St. Paul organized a collection among the churches of Asia Minor for the starving Christians of Jerusalem. When visiting these churches, Paul publicized the generosity of the poor Macedonian church to spur his hearers to also give generously (see 2 Cor 8:1-4, 8, 24; 9:2-5; 11:9). Paul knew that generous giving reflects the inner trust a person has in God and shows to others "the proof of [their] love" (2 Cor 8:24; Phil 4:15-17).
Though Jesus tells us to keep our deeds of mercy secret (Mt 6:2-4), Paul challenged churches to grow in generosity. Paul wanted his flock to give openly, "for all the churches to see" (2 Cor 8:24). He was "concerned not only for God's approval but also for the good esteem of men" (2 Cor 8:21). Paul was not trying to encourage competition, but rather fraternal generosity.
Paul's public disclosures about the generous giving of other churches resulted in an increase of zeal among Paul's hearers to give generously (see 2 Cor 9:2). He also warned the Corinthian church that he might send along some members of the Macedonian church to observe their collection (2 Cor 9:4). This would give tangible evidence to the Macedonians whether or not the Corinthians had any "trust" in God (2 Cor 9:4).
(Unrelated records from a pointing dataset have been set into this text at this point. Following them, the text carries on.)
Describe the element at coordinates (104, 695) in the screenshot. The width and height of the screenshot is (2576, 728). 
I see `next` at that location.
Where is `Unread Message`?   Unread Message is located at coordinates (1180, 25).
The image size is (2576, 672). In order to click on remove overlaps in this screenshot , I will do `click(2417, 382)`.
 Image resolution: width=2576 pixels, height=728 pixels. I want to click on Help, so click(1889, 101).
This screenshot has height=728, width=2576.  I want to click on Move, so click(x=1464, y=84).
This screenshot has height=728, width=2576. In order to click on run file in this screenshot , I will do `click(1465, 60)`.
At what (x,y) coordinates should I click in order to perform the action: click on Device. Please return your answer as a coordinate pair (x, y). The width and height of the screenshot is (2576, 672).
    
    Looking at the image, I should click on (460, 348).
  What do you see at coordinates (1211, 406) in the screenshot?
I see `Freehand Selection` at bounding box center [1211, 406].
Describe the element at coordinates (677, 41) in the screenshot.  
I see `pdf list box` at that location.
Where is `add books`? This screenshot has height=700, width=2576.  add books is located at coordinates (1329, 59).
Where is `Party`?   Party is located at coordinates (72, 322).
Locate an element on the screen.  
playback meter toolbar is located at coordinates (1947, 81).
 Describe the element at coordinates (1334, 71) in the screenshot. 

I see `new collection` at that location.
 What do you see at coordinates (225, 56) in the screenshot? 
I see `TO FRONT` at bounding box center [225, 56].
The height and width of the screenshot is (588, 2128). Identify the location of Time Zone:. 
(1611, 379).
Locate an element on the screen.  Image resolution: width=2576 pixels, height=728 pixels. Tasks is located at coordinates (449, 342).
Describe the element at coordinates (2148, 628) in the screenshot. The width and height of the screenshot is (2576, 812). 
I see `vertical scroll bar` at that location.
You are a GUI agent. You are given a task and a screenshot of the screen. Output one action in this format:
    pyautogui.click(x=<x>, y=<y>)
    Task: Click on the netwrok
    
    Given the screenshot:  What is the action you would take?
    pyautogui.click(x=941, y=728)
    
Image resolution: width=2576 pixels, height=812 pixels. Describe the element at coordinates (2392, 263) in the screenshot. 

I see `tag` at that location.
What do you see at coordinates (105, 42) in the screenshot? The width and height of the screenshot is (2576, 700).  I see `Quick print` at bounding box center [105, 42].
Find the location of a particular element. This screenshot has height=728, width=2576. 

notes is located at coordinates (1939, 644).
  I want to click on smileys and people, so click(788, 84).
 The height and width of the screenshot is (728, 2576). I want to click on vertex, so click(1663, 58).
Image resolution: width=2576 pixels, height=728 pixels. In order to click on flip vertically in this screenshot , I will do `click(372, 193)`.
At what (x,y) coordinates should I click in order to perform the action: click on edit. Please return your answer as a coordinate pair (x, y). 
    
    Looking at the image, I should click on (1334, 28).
We might cringe at Paul's appeals. But he would cringe even more at our modern fund-raising methods. The Church in America often raises money with appeals to gambling, games of chance, and sales of alcohol. Paul used preaching, teaching, and an appeal to personal and communal accountability. Guess whose methods resulted in an increase of both generosity and faith?